What needs to be done: Copy the entries character for character.
*** Input data Section Begins ***
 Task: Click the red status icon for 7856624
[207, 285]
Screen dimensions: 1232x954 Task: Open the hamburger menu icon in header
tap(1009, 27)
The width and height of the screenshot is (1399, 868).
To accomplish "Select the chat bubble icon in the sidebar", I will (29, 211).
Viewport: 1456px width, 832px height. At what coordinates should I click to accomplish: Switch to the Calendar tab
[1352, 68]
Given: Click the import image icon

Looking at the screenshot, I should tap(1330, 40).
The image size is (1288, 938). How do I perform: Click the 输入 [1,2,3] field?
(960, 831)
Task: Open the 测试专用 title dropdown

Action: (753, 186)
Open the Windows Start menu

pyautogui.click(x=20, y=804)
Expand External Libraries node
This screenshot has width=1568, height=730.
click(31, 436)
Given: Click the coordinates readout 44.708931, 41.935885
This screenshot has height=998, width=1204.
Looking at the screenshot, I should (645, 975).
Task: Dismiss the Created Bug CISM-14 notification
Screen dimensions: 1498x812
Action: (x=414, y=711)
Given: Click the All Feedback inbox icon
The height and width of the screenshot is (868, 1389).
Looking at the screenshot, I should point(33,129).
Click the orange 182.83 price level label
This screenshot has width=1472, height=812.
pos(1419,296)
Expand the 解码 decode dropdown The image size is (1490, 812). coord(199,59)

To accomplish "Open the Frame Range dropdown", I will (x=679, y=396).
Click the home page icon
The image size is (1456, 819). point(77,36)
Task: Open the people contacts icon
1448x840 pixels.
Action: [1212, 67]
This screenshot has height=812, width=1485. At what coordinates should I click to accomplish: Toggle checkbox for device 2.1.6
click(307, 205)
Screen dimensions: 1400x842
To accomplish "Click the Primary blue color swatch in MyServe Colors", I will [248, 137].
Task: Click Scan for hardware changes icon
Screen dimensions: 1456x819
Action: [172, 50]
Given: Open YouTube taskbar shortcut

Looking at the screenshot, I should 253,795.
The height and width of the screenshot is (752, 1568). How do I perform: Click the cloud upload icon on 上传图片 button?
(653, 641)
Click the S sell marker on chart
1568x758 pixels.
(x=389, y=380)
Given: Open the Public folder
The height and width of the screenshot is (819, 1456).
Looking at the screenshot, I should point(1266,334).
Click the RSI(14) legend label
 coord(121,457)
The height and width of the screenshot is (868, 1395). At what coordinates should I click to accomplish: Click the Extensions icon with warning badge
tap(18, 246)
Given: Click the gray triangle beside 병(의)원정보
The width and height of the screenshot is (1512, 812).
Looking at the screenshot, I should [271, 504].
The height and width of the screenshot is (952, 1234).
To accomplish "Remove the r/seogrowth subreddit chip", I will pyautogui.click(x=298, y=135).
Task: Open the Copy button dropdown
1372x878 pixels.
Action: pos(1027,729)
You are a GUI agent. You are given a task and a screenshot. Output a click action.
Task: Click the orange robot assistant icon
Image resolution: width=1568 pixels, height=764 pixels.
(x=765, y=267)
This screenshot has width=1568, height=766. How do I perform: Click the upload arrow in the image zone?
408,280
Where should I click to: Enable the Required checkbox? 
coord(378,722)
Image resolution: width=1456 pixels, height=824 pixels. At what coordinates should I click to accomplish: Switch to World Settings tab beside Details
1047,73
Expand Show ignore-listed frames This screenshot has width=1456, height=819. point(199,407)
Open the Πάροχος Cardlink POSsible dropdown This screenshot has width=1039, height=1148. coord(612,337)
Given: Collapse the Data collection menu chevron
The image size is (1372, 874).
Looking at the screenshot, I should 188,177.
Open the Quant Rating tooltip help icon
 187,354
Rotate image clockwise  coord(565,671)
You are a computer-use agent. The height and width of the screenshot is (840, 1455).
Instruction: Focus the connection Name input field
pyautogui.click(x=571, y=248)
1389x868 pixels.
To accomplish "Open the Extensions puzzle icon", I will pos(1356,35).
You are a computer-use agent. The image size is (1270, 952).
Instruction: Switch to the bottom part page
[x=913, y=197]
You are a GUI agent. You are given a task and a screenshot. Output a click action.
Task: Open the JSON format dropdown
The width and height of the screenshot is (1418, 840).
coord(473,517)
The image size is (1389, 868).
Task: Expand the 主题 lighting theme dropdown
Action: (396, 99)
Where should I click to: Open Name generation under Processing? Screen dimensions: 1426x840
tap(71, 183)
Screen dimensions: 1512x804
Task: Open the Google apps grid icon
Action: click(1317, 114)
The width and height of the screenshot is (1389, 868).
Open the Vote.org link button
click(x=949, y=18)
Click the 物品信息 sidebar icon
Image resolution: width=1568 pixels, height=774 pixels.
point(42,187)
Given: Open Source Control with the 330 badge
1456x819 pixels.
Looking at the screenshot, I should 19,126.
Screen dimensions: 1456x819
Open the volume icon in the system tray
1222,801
*** Input data Section Ends ***
Response box:
 Task: Click the red status icon for 7856624
[207, 285]
Screen dimensions: 1232x954 Task: Open the hamburger menu icon in header
tap(1009, 27)
The width and height of the screenshot is (1399, 868).
To accomplish "Select the chat bubble icon in the sidebar", I will (29, 211).
Viewport: 1456px width, 832px height. At what coordinates should I click to accomplish: Switch to the Calendar tab
[1352, 68]
Given: Click the import image icon

Looking at the screenshot, I should tap(1330, 40).
The image size is (1288, 938). How do I perform: Click the 输入 [1,2,3] field?
(960, 831)
Task: Open the 测试专用 title dropdown

Action: (753, 186)
Open the Windows Start menu

pyautogui.click(x=20, y=804)
Expand External Libraries node
This screenshot has width=1568, height=730.
click(31, 436)
Given: Click the coordinates readout 44.708931, 41.935885
This screenshot has height=998, width=1204.
Looking at the screenshot, I should (645, 975).
Task: Dismiss the Created Bug CISM-14 notification
Screen dimensions: 1498x812
Action: (x=414, y=711)
Given: Click the All Feedback inbox icon
The height and width of the screenshot is (868, 1389).
Looking at the screenshot, I should point(33,129).
Click the orange 182.83 price level label
This screenshot has width=1472, height=812.
pos(1419,296)
Expand the 解码 decode dropdown The image size is (1490, 812). coord(199,59)

To accomplish "Open the Frame Range dropdown", I will (x=679, y=396).
Click the home page icon
The image size is (1456, 819). point(77,36)
Task: Open the people contacts icon
1448x840 pixels.
Action: [1212, 67]
This screenshot has height=812, width=1485. At what coordinates should I click to accomplish: Toggle checkbox for device 2.1.6
click(307, 205)
Screen dimensions: 1400x842
To accomplish "Click the Primary blue color swatch in MyServe Colors", I will [248, 137].
Task: Click Scan for hardware changes icon
Screen dimensions: 1456x819
Action: [172, 50]
Given: Open YouTube taskbar shortcut

Looking at the screenshot, I should 253,795.
The height and width of the screenshot is (752, 1568). How do I perform: Click the cloud upload icon on 上传图片 button?
(653, 641)
Click the S sell marker on chart
1568x758 pixels.
(x=389, y=380)
Given: Open the Public folder
The height and width of the screenshot is (819, 1456).
Looking at the screenshot, I should point(1266,334).
Click the RSI(14) legend label
 coord(121,457)
The height and width of the screenshot is (868, 1395). At what coordinates should I click to accomplish: Click the Extensions icon with warning badge
tap(18, 246)
Given: Click the gray triangle beside 병(의)원정보
The width and height of the screenshot is (1512, 812).
Looking at the screenshot, I should [271, 504].
The height and width of the screenshot is (952, 1234).
To accomplish "Remove the r/seogrowth subreddit chip", I will pyautogui.click(x=298, y=135).
Task: Open the Copy button dropdown
1372x878 pixels.
Action: pos(1027,729)
You are a GUI agent. You are given a task and a screenshot. Output a click action.
Task: Click the orange robot assistant icon
Image resolution: width=1568 pixels, height=764 pixels.
(x=765, y=267)
This screenshot has width=1568, height=766. How do I perform: Click the upload arrow in the image zone?
408,280
Where should I click to: Enable the Required checkbox? 
coord(378,722)
Image resolution: width=1456 pixels, height=824 pixels. At what coordinates should I click to accomplish: Switch to World Settings tab beside Details
1047,73
Expand Show ignore-listed frames This screenshot has width=1456, height=819. point(199,407)
Open the Πάροχος Cardlink POSsible dropdown This screenshot has width=1039, height=1148. coord(612,337)
Given: Collapse the Data collection menu chevron
The image size is (1372, 874).
Looking at the screenshot, I should 188,177.
Open the Quant Rating tooltip help icon
 187,354
Rotate image clockwise  coord(565,671)
You are a computer-use agent. The height and width of the screenshot is (840, 1455).
Instruction: Focus the connection Name input field
pyautogui.click(x=571, y=248)
1389x868 pixels.
To accomplish "Open the Extensions puzzle icon", I will pos(1356,35).
You are a computer-use agent. The image size is (1270, 952).
Instruction: Switch to the bottom part page
[x=913, y=197]
You are a GUI agent. You are given a task and a screenshot. Output a click action.
Task: Open the JSON format dropdown
The width and height of the screenshot is (1418, 840).
coord(473,517)
The image size is (1389, 868).
Task: Expand the 主题 lighting theme dropdown
Action: (396, 99)
Where should I click to: Open Name generation under Processing? Screen dimensions: 1426x840
tap(71, 183)
Screen dimensions: 1512x804
Task: Open the Google apps grid icon
Action: click(1317, 114)
The width and height of the screenshot is (1389, 868).
Open the Vote.org link button
click(x=949, y=18)
Click the 物品信息 sidebar icon
Image resolution: width=1568 pixels, height=774 pixels.
point(42,187)
Given: Open Source Control with the 330 badge
1456x819 pixels.
Looking at the screenshot, I should 19,126.
Screen dimensions: 1456x819
Open the volume icon in the system tray
1222,801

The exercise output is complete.